Otros opinan que sí, que retomar su “obra” donde la dejaron y avanzar hacia una reforma constitucional (como la que proponen Eugenio Zaffaroni y otros cráneos del sector), la politización completa de la Justicia (Paco Durañona y Luis D´Elía dixit) y la aniquilación de los actores autónomos serían las prioridades del kirchnerismo.

Quienes así razonan advierten a los optimistas que, junto a las abstenciones mencionadas, hubo en los gobiernos K muchos avances en dirección a un cambio de régimen, iniciativas que se pusieron en marcha, y que si se detuvieron no fue por una autolimitación del grupo gobernante, si no porque actuaron anticuerpos que lo frustraron: la “democratización de la Justicia”, la ley de mercado de capitales, la de abastecimiento, la propia ley de medios y muchas más.

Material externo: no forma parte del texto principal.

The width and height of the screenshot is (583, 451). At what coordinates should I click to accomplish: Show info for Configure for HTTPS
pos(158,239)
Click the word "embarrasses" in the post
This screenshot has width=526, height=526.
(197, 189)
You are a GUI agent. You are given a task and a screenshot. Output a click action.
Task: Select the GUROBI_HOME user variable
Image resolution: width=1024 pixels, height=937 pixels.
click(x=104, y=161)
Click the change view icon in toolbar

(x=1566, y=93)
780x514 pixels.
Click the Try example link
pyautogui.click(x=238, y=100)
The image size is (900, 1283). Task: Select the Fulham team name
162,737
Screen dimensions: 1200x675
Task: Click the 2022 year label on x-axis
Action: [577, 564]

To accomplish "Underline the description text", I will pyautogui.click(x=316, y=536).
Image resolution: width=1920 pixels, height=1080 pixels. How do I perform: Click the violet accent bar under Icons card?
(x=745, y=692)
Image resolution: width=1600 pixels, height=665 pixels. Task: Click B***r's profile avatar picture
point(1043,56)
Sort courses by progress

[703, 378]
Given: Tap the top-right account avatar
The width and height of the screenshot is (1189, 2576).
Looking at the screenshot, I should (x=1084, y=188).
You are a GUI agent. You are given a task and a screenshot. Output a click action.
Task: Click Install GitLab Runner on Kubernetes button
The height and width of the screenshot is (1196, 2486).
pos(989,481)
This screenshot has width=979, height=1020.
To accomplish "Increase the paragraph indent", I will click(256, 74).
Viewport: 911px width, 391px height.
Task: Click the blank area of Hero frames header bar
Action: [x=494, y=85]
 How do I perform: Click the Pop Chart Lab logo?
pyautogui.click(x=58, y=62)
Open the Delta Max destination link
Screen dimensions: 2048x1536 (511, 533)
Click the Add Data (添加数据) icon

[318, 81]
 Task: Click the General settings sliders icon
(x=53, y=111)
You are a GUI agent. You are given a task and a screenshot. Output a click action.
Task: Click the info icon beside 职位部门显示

Además y por sobre todo, fortalece esta visión pesimista la lógica de radicalización, que encadenó unas a otras las leyes recién mencionadas, y también la escalada del intervencionismo económico. Lógica que no hay por qué pensar que no se va a restablecer, o incluso fortalecer: el kirchnerismo, y en esto sus semejanzas con el chavismo son notables, ante los efectos disfuncionales que arrojaron sus primeros pasos tanto económicos como institucionales, reaccionó una y otra vez aumentando la dosis de sus medicinas, doblando la apuesta, destruyendo cada vez más mercados, más derechos económicos, afectando más abiertamente las libertades individuales y las posibilidades de ejercer cualquier poder autónomo o actividad no regulada. Su radicalización se alimentó de las propias frustraciones, volviéndose cada vez más difícil, incluso a las autoridades si hubieran querido, abandonarla y torcer el rumbo.

Conclusión: la experiencia indica que los K fracasarían en convertir a Argentina en una nueva Venezuela, porque los detendrían, como ya hicieron en el pasado, los anticuerpos que actúan en nuestra sociedad y nuestro sistema institucional y político; que son los mismos que impiden que la competencia electoral se reduzca a la opción por sí o por no al chavismo; y ambos factores conjugados alientan a ser decididamente optimistas sobre el futuro de la democracia argentina.

Pero la experiencia también enseña que, aunque no puedan tener éxito en ese objetivo, hay un sector kirchnerista que está condenado a perseguirlo, porque a eso lo lleva la lógica que lo gobierna, aún a muchos que en su fueron íntimo no quisieran “ir por todo”, les gustaría moderarse y explorar otros caminos. Por algo, a pesar de que tuvo en su momento a la mano muchas mejores opciones que radicalizarse, vías más razonables y que hubieran dado a la larga mejores resultados tanto para sus líderes y seguidores, como para el resto de los argentinos, el kirchnerismo las dejó de lado y se internó por la senda menos recomendable.

Nada hace pensar que no va a insistir. Ni siquiera las lecciones que mientras tanto ha arrojado inapelablemente el experimento venezolano. Aunque él esté llevando a muchos argentinos y latinoamericanos de todos los sectores sociales y los grupos de opinión a revisar verdades que durante décadas se dieron por descontadas. La ridícula pretensión de ignorar esas lecciones, de seguir actuando como si rigieran los mismos consensos que en la década de los 2000 es la mayor evidencia de la enajenación en que vive ese sector.